Non ho mai conosciuto Giorgio Salvetti. Forse scrivere queste righe può sembrare ipocrita, visto che le scrivo per piangere una persona che non conoscevo.
Eppure, in qualche modo l’ho conosciuto adesso, quando una nostra amica in comune mi ha fatto sapere, venerdì mattina, della sua morte. Mi ha mandato il link all’articolo in cui il collettivo del Manifesto lo ricordava.
Sono andato (deformazione professionale) a cercare la sua foto su Facebook. Un ragazzo forte e giovane, che dimostrava sicuramente meno dei suoi quarant’anni passati da poco. Forza. Il suo sguardo emanava forza.
Non lo conoscevo. Ma parlando con la nostra amica, che ancora non si capacita di quello che è accaduto (ho perso un amico importante nella mia vita, ma l’ha portato via una malattia. È stato doloroso, ma di fronte a un suicidio è molto più difficile capire ed accettare), ho iniziato a capire chi fosse. La sua persona, la sua lotta per i propri ideali. E semplicemente per un mondo più giusto. Quello che da ragazzi quasi tutti vogliono. Quello che in pochi, superati i vent’anni, continuano a volere, preda dell’egoismo e dell’ipocrisia che caratterizza l’uomo.

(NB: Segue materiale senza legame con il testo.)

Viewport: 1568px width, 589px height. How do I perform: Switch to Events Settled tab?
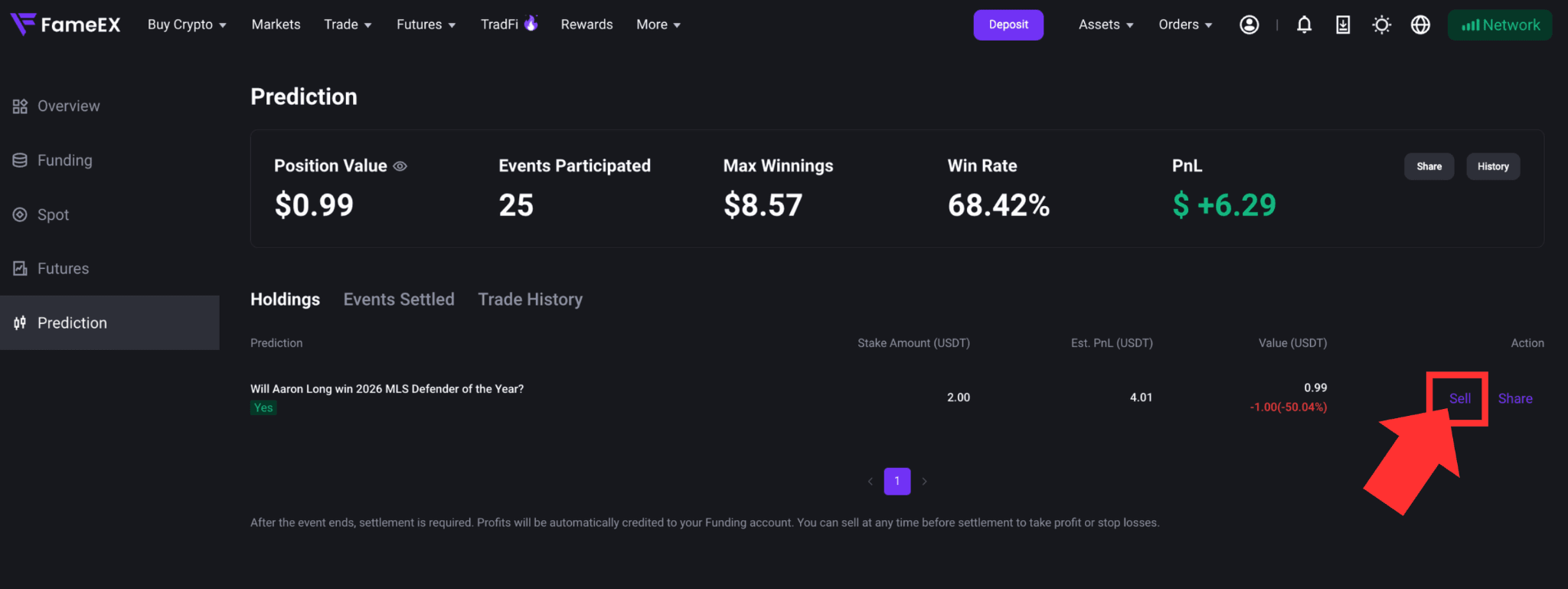tap(399, 299)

Spendo poche parole per dire che avrei voluto conoscerlo, che questo ragazzo, quest’uomo di dieci anni esatti più grande di me avrebbe potuto insegnarmi molto di questa professione, il giornalismo, che mi ritrovo a fare ormai da tanti anni. Non si smette mai di imparare. E lui sarebbe stato un buon maestro. Di buoni maestri ne ho avuti diversi, nei giornali per i quali scrivo e ho scritto. Sono stato fortunato, perché guardandomi attorno mi rendo conto come questa professione stia perdendo sempre di più il proprio spirito. O meglio, la propria genuinità. Ma questo è un altro discorso.
Penso a Giorgio e al suo gesto estremo. Penso che averlo conosciuto prima mi avrebbe insegnato qualcosa. Penso alle troppe voci silenziose di colleghi che non l’hanno ricordato.
Continuo a pensare. Ma adesso è il momento, per un po’, di stare zitti.